> [SELECTED PASSAGE]:
--- START ---

The Only Powerful Reference Check Method Gets Even Better

Introduction

Topgrading created the most powerful method of reference checking and this article adds some important twists to make the process even easier and better.

As you know, weak candidates frequently get away with hyping their accomplishments and strengths and hiding their weaker points and failures, and this leads to costly mis-hires. Low performers create hyped resumes and lie in interviews and know they can get away with it because they know that most companies prohibit their managers from taking reference calls, for fear that a former employee might sue them for saying bad things about them.

So “reference checking “ in the U.S. amounts to two weak approaches: 1) contacting a former employer’s Human Resources department, which will confirm the candidate’s name, title, and dates of employment, but rarely much more, or 2) only contacting references the candidate wants you to talk with. Of course, low performing candidates permit you to only talk with their buddies (who will make up positive things to say about them.)

--- END ---

> [STATED TASK]: In the article on reference checking, swap "twists" for "refinements" and write out the passage starting at "Topgrading created the" and ending at "easier and better.".

> [DATA SUPPLIED]:
--- START ---

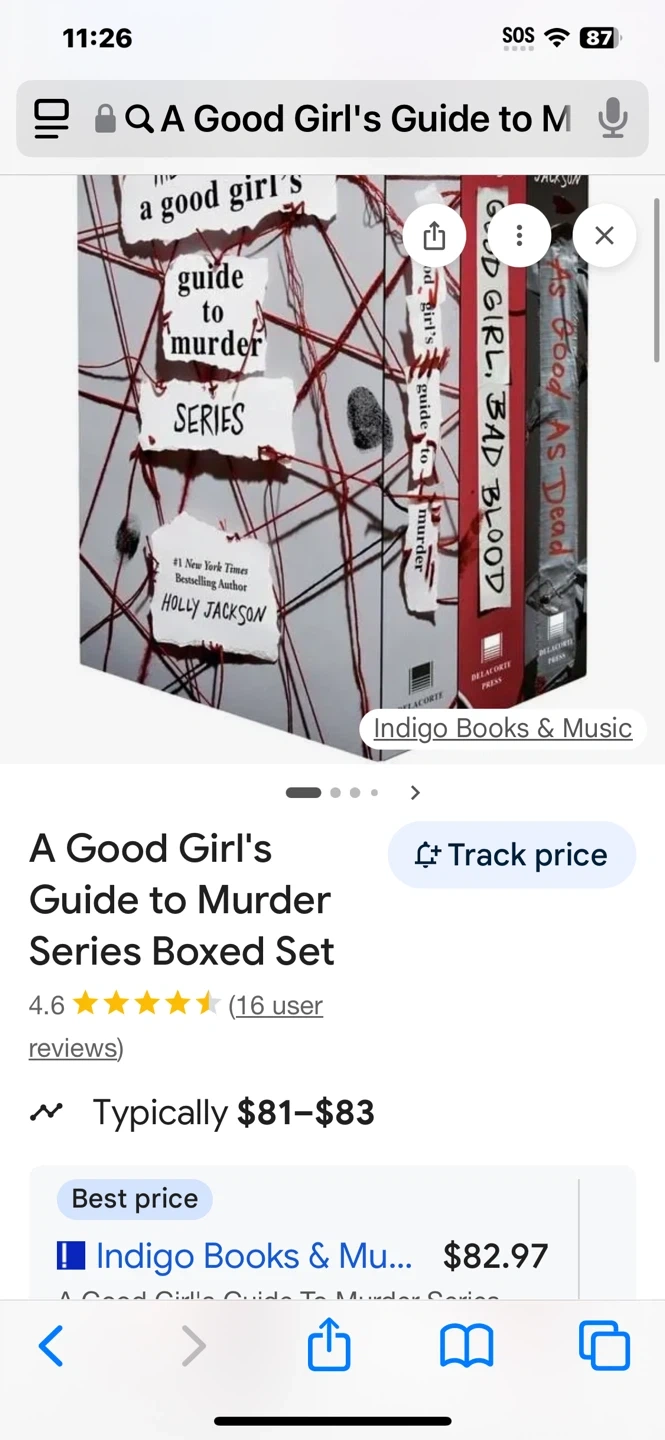The height and width of the screenshot is (1440, 665).
Task: Select the second image carousel dot
Action: (335, 793)
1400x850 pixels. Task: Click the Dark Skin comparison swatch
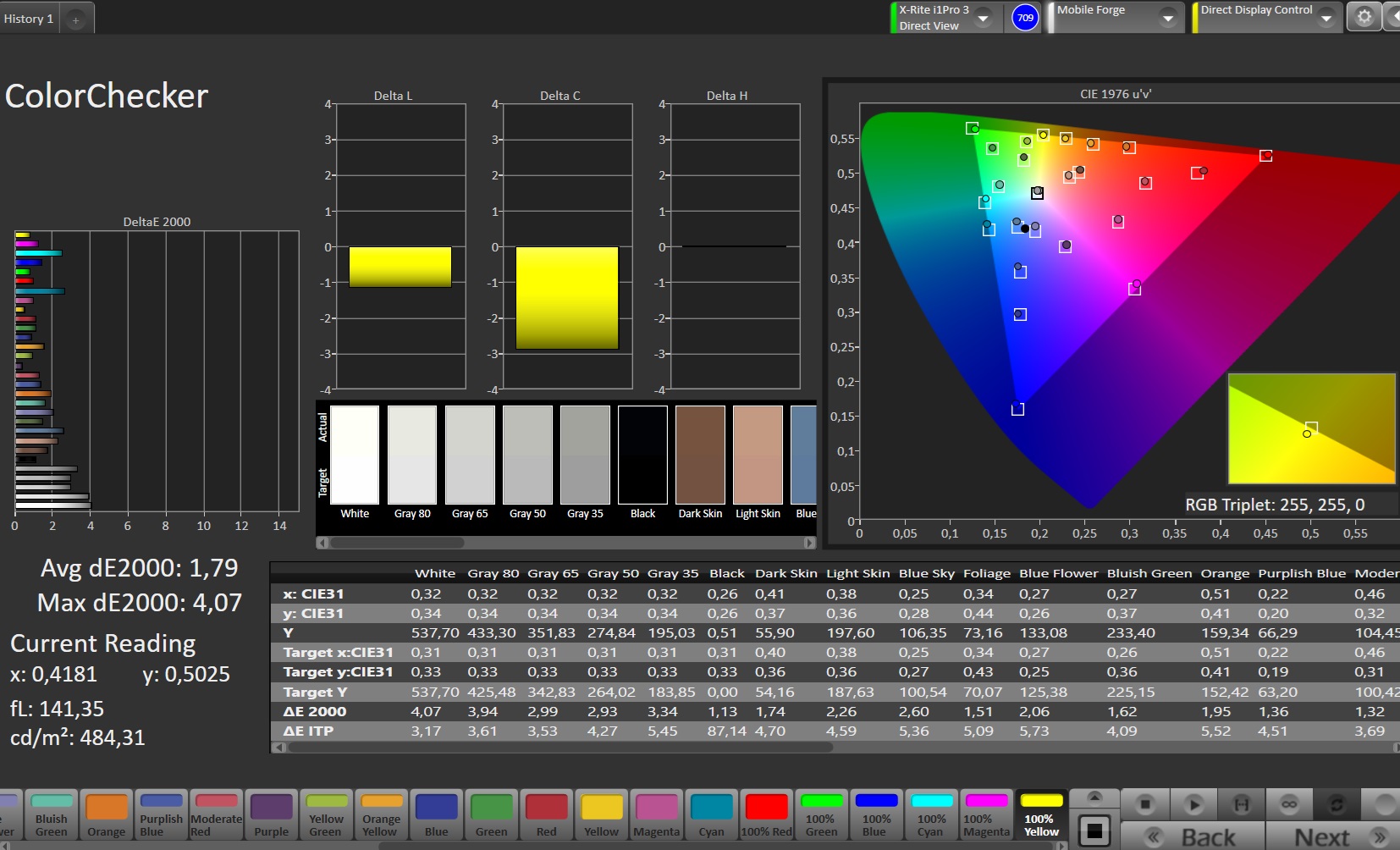pos(700,455)
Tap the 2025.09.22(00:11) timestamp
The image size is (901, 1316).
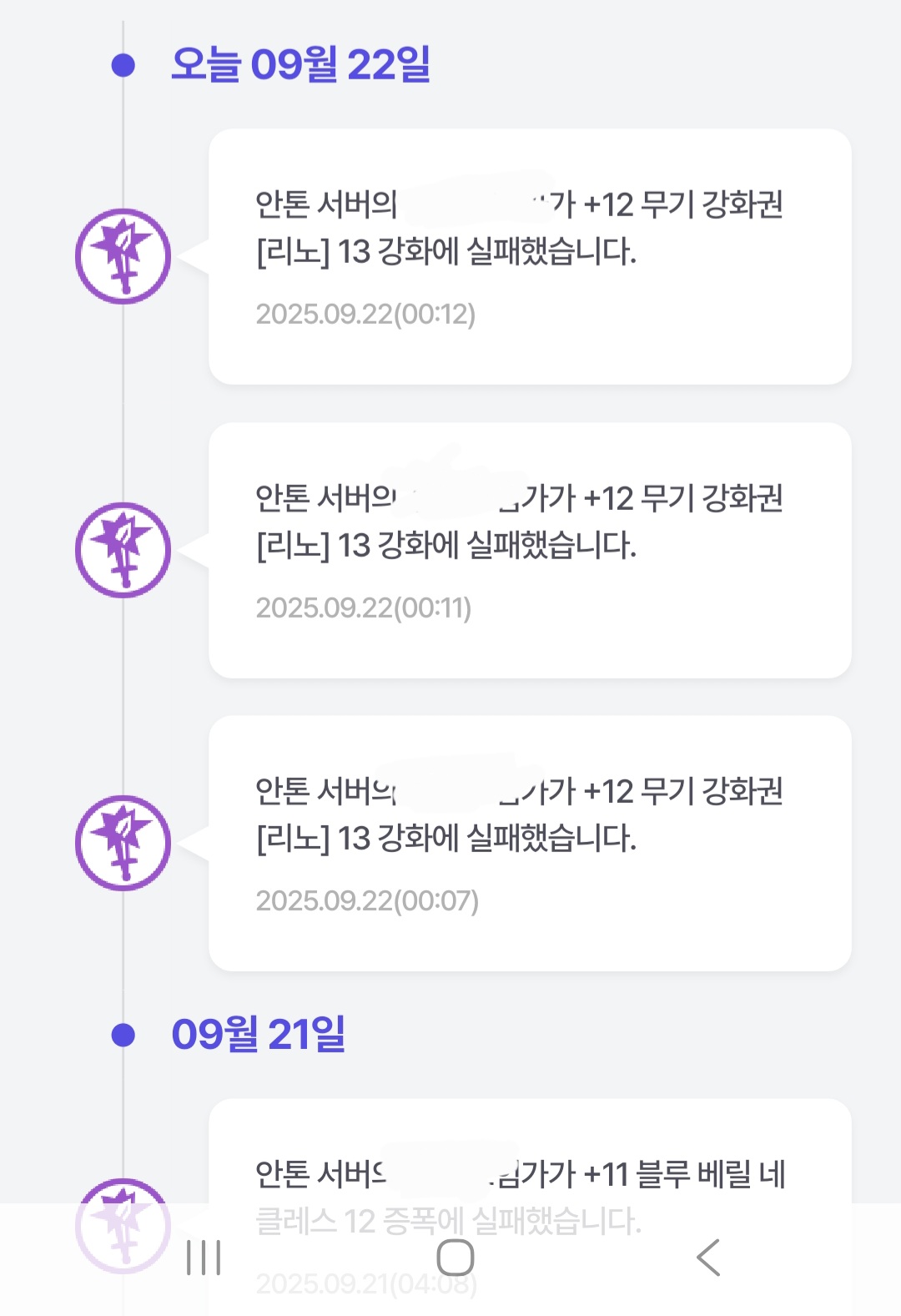coord(364,608)
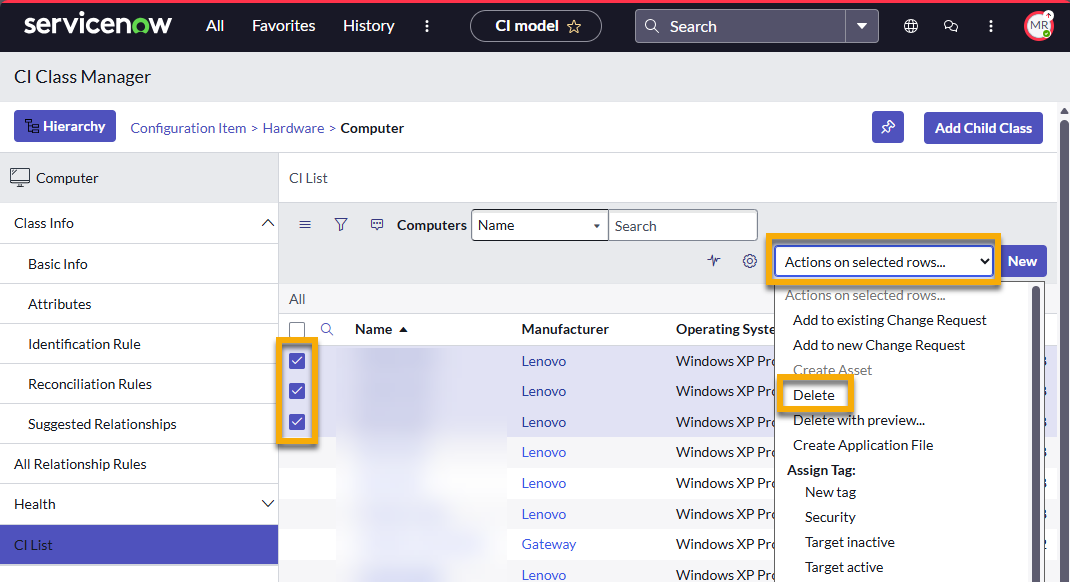Choose Add to new Change Request
The width and height of the screenshot is (1070, 582).
point(878,345)
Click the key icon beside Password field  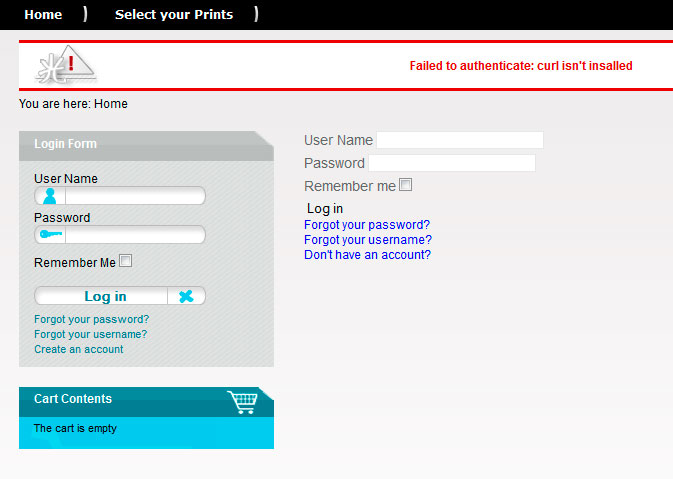point(51,234)
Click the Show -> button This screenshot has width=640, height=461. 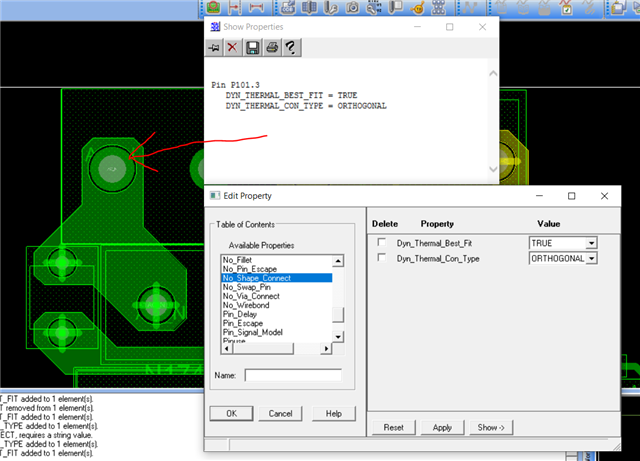[492, 427]
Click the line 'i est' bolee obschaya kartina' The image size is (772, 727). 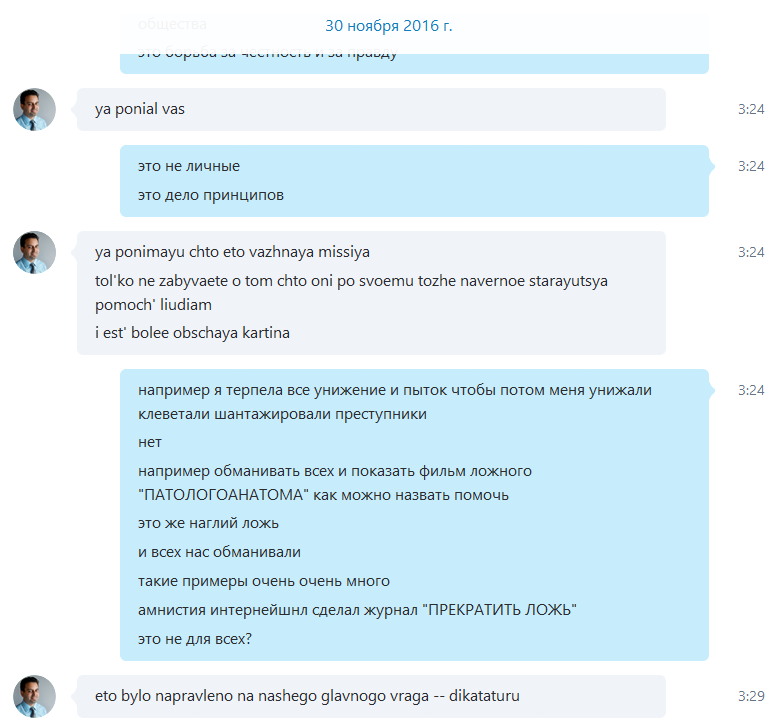point(193,333)
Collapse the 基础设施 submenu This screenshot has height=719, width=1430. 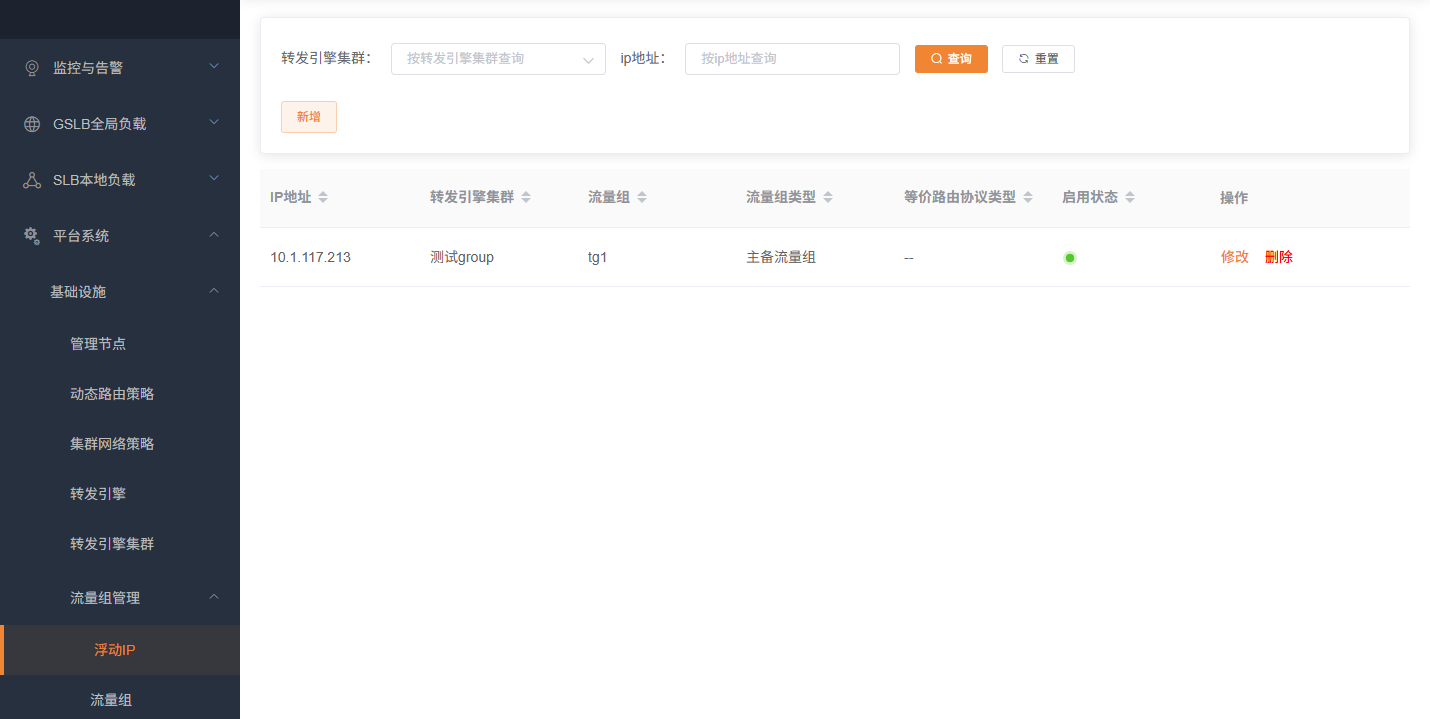[x=213, y=291]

--- END ---

> [ANSWER FOR THE TASK]:
Topgrading created the most powerful method of reference checking and this article adds some important refinements to make the process even easier and better.